### Try it
Repeat exactly the lines from the start of the records below through the line that contains "You are a computer-use agent. The", including both.

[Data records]
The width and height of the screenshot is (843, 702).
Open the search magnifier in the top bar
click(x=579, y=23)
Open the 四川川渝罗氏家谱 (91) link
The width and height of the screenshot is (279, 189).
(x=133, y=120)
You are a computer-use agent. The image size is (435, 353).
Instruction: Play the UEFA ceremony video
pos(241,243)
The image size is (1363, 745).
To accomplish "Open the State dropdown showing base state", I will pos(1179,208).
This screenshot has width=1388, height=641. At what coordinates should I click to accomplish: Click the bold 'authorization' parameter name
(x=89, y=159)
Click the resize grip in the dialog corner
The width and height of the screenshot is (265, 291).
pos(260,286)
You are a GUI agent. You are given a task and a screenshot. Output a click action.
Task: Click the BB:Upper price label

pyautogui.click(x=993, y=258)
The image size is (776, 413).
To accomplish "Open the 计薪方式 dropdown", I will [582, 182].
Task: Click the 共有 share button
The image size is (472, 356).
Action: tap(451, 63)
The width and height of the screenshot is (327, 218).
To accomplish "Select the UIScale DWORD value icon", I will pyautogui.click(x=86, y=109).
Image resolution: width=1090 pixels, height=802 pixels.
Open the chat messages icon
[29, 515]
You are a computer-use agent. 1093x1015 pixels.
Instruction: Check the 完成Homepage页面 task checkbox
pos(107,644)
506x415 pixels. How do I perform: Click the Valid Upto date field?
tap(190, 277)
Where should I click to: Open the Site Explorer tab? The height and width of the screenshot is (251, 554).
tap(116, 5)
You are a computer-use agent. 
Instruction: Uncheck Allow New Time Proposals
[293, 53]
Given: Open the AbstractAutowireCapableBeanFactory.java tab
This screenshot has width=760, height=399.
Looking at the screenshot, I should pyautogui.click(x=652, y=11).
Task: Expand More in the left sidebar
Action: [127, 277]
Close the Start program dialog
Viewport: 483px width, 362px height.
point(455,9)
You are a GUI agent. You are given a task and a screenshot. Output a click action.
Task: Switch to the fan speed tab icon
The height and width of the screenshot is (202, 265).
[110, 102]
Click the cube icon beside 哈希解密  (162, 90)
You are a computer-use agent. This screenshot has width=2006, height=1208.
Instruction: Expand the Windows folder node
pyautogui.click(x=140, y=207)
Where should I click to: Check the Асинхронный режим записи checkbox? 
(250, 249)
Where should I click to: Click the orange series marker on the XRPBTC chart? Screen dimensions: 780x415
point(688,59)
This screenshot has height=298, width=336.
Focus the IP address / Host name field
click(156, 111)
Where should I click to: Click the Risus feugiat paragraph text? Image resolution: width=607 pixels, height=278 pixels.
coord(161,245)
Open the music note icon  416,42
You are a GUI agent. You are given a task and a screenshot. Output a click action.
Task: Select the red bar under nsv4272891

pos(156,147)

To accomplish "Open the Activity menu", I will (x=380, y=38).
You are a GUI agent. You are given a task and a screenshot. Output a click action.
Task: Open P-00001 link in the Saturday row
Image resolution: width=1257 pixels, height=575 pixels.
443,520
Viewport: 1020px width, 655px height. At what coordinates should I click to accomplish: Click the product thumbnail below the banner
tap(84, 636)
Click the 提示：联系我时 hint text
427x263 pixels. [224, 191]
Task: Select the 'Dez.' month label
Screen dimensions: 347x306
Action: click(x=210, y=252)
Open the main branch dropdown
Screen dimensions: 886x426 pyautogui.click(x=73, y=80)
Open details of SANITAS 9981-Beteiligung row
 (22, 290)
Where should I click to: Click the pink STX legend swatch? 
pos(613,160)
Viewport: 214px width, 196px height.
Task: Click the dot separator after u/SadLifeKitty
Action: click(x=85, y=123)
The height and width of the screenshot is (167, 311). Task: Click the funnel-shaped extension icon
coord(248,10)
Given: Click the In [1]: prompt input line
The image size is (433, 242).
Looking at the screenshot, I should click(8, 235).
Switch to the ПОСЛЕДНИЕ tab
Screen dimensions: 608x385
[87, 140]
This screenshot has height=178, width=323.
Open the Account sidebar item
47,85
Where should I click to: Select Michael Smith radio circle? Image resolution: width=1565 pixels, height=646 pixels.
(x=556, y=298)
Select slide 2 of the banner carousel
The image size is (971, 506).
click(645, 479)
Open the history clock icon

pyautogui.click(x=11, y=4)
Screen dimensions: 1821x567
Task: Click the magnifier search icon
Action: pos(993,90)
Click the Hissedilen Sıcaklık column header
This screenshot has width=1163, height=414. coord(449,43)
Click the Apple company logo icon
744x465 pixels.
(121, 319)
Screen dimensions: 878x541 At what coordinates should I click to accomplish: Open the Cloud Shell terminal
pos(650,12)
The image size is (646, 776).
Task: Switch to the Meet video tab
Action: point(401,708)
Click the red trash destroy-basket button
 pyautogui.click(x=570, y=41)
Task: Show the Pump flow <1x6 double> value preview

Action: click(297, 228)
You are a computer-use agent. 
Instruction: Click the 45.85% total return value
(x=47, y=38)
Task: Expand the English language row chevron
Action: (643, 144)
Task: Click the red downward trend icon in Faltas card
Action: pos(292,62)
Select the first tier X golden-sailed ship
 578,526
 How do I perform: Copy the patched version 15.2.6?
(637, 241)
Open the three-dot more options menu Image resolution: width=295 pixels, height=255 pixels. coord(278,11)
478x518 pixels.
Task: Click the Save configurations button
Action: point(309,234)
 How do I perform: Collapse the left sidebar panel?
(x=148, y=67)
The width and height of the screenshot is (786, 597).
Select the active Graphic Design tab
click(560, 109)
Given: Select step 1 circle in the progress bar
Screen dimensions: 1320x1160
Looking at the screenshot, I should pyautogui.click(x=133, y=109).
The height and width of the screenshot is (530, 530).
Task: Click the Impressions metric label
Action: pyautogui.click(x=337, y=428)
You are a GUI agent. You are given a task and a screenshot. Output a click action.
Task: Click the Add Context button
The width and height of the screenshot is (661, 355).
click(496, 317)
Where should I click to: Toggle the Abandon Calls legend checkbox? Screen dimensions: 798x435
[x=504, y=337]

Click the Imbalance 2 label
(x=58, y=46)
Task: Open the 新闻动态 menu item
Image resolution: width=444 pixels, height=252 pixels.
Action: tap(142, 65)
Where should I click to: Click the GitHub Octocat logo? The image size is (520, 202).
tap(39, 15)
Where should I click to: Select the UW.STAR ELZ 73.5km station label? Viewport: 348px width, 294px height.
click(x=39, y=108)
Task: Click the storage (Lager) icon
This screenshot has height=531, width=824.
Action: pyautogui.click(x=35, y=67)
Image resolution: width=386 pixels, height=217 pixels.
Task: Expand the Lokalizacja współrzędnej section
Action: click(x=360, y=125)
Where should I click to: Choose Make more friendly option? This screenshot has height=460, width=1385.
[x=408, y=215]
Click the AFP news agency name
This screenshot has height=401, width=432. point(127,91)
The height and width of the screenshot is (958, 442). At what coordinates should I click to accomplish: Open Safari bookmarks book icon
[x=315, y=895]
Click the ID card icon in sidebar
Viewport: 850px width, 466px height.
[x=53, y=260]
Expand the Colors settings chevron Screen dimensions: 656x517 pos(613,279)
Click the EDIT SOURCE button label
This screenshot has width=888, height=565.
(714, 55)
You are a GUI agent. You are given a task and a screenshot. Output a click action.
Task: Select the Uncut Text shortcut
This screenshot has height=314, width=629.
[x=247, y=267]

### Response for this exercise
The width and height of the screenshot is (843, 702).
Open the search magnifier in the top bar
click(x=579, y=23)
Open the 四川川渝罗氏家谱 (91) link
The width and height of the screenshot is (279, 189).
(x=133, y=120)
You are a computer-use agent. The image size is (435, 353).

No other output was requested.